Vingt ans plus tard, Houari Boumediene mort emporté par la maladie, l’officier révèle enfin son lourd secret au colonel Tahar Zbiri, celui-là même qui avait fomenté en 1967 un coup d’Etat raté contre le président.
Deux autres personnes, héros de la révolution, Salah Boubnider et le colonel Ouamrane, sont également mis dans la confidence.
Chadli informé
Offusqués, les trois colonels décident d’informer le président Bendjedid, via le patron de la police, El Hadi Khediri.
Chadli convoque alors Kasdi Merbah pour évoquer l’affaire. Celui-ci dégage la responsabilité de son département et affirme ne pas être tenu au courant.

▶ _CONSIGNES_
1) D'après le texte de lecture, par l'intermédiaire de qui les trois colonels décident-ils d'informer le président Bendjedid ?
2) Recopiez tout le passage du texte de lecture allant de « Chadli informé » jusqu'à « tenu au courant. », en renommant « Chadli » en « Bendjedid ».

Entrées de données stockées
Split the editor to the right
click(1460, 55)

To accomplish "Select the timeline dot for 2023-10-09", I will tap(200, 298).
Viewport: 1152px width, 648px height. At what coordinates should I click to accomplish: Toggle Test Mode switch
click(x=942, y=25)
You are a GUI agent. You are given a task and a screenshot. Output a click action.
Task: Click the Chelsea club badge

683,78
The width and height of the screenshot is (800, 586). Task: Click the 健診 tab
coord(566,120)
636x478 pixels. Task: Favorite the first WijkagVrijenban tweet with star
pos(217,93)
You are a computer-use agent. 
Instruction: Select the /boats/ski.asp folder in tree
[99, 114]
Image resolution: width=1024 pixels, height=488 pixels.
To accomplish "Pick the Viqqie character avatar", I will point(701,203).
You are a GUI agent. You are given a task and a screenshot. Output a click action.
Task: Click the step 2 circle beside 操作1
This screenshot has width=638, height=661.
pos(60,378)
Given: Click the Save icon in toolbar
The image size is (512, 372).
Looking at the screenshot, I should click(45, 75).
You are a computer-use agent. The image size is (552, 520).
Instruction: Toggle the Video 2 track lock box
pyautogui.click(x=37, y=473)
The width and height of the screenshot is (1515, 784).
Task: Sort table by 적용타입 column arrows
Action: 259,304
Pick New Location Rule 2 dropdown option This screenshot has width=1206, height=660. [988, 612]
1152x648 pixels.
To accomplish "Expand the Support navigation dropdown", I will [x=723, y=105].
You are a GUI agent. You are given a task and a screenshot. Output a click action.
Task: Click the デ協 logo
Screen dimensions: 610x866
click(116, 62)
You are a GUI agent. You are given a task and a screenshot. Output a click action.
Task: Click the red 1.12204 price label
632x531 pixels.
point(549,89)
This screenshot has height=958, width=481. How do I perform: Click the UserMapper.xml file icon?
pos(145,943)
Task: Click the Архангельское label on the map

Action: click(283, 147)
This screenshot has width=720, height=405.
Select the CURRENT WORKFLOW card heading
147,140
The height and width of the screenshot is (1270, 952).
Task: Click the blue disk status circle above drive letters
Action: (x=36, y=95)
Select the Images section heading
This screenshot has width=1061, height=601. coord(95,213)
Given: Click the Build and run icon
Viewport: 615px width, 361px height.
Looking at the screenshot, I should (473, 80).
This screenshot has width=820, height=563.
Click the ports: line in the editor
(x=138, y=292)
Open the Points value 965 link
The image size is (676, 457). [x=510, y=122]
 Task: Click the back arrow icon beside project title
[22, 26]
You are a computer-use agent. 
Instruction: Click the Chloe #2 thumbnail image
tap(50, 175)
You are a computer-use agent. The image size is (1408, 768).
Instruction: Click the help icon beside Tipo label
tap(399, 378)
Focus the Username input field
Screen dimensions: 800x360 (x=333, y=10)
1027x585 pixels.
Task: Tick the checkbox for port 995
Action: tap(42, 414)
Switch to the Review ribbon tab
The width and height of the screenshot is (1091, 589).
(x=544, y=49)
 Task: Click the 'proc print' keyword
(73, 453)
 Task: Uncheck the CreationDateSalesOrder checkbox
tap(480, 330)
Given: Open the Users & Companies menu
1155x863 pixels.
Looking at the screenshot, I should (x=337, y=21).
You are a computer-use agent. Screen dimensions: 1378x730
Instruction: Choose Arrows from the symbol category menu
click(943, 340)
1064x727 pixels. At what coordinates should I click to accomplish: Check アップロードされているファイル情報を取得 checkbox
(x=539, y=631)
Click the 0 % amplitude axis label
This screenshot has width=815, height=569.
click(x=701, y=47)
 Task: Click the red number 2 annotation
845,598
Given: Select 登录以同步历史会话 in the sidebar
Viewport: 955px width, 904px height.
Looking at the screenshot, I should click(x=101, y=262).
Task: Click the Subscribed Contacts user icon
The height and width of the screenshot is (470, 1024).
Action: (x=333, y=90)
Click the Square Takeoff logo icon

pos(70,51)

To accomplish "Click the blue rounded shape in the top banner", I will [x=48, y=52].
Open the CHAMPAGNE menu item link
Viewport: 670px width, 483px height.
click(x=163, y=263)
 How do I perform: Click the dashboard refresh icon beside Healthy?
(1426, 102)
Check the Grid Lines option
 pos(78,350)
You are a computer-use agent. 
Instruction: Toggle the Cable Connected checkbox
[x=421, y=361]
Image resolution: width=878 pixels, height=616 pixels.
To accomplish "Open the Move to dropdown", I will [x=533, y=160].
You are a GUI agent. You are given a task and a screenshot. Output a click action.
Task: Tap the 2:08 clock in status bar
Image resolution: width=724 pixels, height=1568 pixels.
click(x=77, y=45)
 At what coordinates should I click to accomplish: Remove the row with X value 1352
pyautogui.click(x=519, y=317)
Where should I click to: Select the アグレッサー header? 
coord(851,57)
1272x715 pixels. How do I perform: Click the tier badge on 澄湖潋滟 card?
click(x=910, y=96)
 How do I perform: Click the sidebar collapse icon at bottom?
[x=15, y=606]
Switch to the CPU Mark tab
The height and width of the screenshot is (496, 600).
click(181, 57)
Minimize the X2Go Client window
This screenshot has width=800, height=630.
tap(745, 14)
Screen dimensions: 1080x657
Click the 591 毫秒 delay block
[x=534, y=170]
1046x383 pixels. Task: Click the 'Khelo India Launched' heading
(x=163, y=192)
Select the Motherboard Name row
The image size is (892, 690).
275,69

▶ _EXERCICE CORRIGÉ_
1) Ils passent par le patron de la police, El Hadi Khediri.

2)
Bendjedid informé
Offusqués, les trois colonels décident d’informer le président Bendjedid, via le patron de la police, El Hadi Khediri.
Bendjedid convoque alors Kasdi Merbah pour évoquer l’affaire. Celui-ci dégage la responsabilité de son département et affirme ne pas être tenu au courant.